Memory Alpha is more than a website, it's a…merging of thought and form. (And MAJOR SPOILERS…)

- This episode originated in the writers' desire to indicate to viewers, before they got into the final ten-hour, nine-episode arc, that Odo was deeply conflicted about his attitude to the Founders, and that despite all they'd done, he still wished to be with them a great deal. René Echevarria felt that Odo's decision to return to the Great Link in "What You Leave Behind" would only make sense to viewers, if viewers understood that Odo's conception of his people has changed. As Echevarria explains, "It was our sense that because all of the Changelings we'd seen were evil, that it was easy for Odo to say he didn't want to be involved with his people, because they were all bad guys. So it was never a fair choice for Odo. He'd never really faced his own nature. That was the spark: 'What if he meets a Changeling who's had no contact with the Founders? That would throw his life into turmoil.'"

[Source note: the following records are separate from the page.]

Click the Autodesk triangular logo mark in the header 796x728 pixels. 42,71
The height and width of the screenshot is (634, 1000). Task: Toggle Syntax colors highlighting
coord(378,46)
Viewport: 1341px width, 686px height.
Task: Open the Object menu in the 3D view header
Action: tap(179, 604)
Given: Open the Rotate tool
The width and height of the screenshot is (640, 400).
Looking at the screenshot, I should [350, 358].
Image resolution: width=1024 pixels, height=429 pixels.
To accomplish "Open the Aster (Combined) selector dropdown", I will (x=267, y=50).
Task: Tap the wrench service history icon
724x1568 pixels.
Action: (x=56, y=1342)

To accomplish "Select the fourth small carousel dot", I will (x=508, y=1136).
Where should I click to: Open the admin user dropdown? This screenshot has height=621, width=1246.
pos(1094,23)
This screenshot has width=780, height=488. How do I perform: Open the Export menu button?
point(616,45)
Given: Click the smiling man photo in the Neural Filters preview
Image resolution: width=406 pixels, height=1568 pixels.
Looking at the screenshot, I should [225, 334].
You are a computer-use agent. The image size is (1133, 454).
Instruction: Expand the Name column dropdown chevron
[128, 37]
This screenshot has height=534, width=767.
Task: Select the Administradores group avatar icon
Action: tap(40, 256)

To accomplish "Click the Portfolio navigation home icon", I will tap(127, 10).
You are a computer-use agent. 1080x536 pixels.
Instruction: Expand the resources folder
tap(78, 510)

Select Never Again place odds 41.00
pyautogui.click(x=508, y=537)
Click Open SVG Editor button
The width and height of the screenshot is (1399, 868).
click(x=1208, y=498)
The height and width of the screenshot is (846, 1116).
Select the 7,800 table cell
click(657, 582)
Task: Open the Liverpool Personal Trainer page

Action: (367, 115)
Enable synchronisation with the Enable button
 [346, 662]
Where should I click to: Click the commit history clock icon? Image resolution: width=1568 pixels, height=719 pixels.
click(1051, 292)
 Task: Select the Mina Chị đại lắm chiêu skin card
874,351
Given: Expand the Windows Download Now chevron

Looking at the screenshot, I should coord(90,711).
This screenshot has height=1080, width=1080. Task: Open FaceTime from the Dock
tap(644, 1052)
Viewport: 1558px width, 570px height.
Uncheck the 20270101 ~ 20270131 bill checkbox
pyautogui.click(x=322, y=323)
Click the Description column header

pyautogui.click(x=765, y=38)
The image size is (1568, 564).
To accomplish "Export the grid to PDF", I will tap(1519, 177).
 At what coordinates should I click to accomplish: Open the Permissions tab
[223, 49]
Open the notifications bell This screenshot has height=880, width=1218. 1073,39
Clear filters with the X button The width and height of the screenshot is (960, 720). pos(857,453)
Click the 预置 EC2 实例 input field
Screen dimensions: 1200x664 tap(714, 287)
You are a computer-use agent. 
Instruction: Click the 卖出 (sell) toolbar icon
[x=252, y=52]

- René Echevarria had originally composed the scene where Odo envelops Kira for the fifth season episode "A Simple Investigation", and it was to involve Odo and Arissa. It was abandoned at the time because Ira Steven Behr felt it was important for Odo to make love as a solid. When writing "Chimera", Echevarria was glad that the scene was dropped from the earlier episode, as he felt it carried a great deal more significance in this episode than it would have done in that one; "The scene was just magical. It moved their relationship to a new level, with him trying to be Human like her, and her meeting him halfway. You can see on her face that she is experiencing something special." Special effects supervisor David Stipes calls the scene, "a visual expression of love." Rene Auberjonois was on-set when Nana Visitor was filming it, and afterwards, he approached her and said, "God, you make me look like such a great lover!"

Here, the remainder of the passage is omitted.